Write the next part of the article about the Girls Excelling in Math and Science club, beginning after its final sentence.

- **Given text**
______
Malavika Nair was in her element. She had shaped one piece of paper to hold 1,500 times its weight. She had dipped her hand into a bucket of water to test water pressure. Now, she was trying out software that lets kids design a virtual bridge.
This wasn’t homework or even an extra-credit assignment. Malavika and dozens of schoolmates from McNair Elementary in Herndon had come to Washington early one Saturday morning for Discover Engineering Family Day.
“This is one of the best field trips I’ve ever been on,” the sixth-grader said.
Girls Excelling in Math and Science (GEMS), the after-school club that brought Malavika to the event at the National Building Museum, was the reason behind her excitement.
“I started liking math and science after I got into GEMS,” said Malavika, who joined last fall.
Photo: (From Elizabeth Vandenburg) - Dr. Cady Coleman, retired NASA astronaut, speaks to attendees at the Girls in STEM event held last April at the White House
That comment got a smile from club organizer Laura Reasoner Jones, who started GEMS nearly 20 years ago after looking for math and science activities for her own daughter.
______
- **Material supplied**
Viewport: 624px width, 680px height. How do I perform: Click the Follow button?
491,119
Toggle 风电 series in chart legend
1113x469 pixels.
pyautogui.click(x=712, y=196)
______
- **Answer section**
“When we started, I had to recruit people,” Jones said. Now, the club holds a lottery because there is space for only 50 fourth- and fifth-graders, and more than 50 sign up. (Jones started a separate group, Junior GEMS, for third- and fourth-graders four years ago.)
Word has also spread beyond McNair. Thirty other Fairfax County elementary and middle schools have clubs. Prince George’s County has a few. So does Atlanta, Georgia.
Jones credits the group’s popularity to the hands-on activities and group projects related to science, technology, engineering and math — STEM, for short.
“We always do things that are not related to science tests or math tests,” said Jones, who is a technology support teacher at McNair. “We always do things that are a little wacko.”
GEMS members are quick to share their favorite club activities: dropping eggs off a ladder in student-designed protective containers and building a tower of pasta that could support a marshmallow.
“We used pipe cleaners to make a cube, and put it in dish soap,” said Isha Kanshal, 11. “It made square bubbles.”
Isha said the girls always form a hypothesis — what they think is going to happen — before they experiment. She said she doesn’t worry if the results are different from the hypothesis.
“Then you learn something,” she said with a shrug.
The atmosphere at weekly club meetings is part of the reason GEMS members are willing to try things that don’t always work, Jones said.
“There’s very little of the pressure of competition,” she said.
Jones said she hopes the interest in GEMS will lead to more young women choosing careers in science, technology, engineering and math. A 2009 survey by the Census Bureau, the government office that counts people and their jobs, found that women made up about half of all working people, but most were not in math and science careers. Women filled only 24 percent of those jobs.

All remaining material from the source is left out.